Following up from https://en.wikipedia.org/wiki/Wikipedia:Village_pump_(technical)/Archive_214#Adding_transparency_to_make_templates_more_dark-mode_friendly, transparency allows for quick adaptation of templates that only use inline styles, with not much work. However, because of T358797, the text is incorrectly changed to a fixed color even for dark mode elements.
Steps to replicate the issue (include links if applicable):
I visit a page like https://en.wikipedia.org/w/index.php?title=Wikipedia:Village_pump_(technical)&diff=prev&oldid=1239847115 which has tags with transparent background elements.
What happens?:
The text stays really dark in dark mode, making it unreadable.
What should have happened instead?:
The text should stay white instead.
Software version (on Special:Version page; skip for WMF-hosted wikis like Wikipedia):
Other information (browser name/version, screenshots, etc.):
Using Microsoft Edge.
The temporary "fix" for this is to specify "color:inherit;" in inline CSS for this, but that can also not work.

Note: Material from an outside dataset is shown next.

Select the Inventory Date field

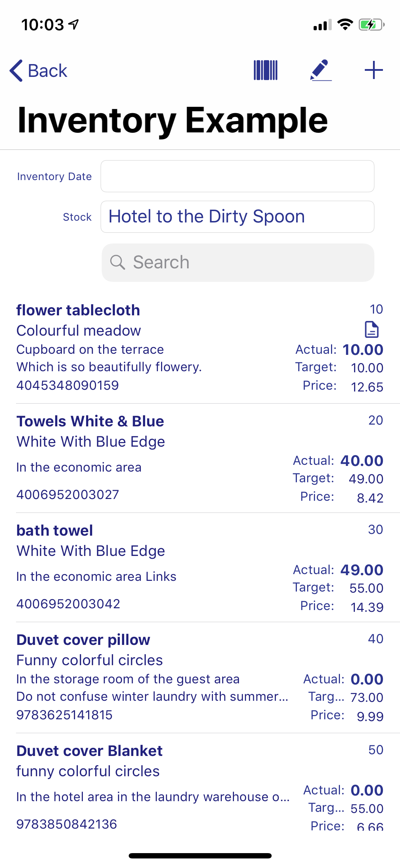tap(237, 176)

A more permanent fix would be one of the following: for inline CSS, don't just simply override the text color to make it how a specific user wants it to be. Nevermind selectors like [style*='background'] are more resource intensive on the browser. Instead, it should be a little bit more intelligent to specify the text color to make it readable regardless of what the background is. This also has the advantage that if someone decides to do something like put a black background on their talk page, regardless of whether it is in dark or light mode, the text color can be adjusted dynamically. This is important for accessibility.
Note this has nothing to do with display:transparent; or opacity: these affect the transparency of everything, not just the background. Just when an alpha is specified in the background-color (like in rgba(..., ..., ..., 0.5) or #XXXXXX08).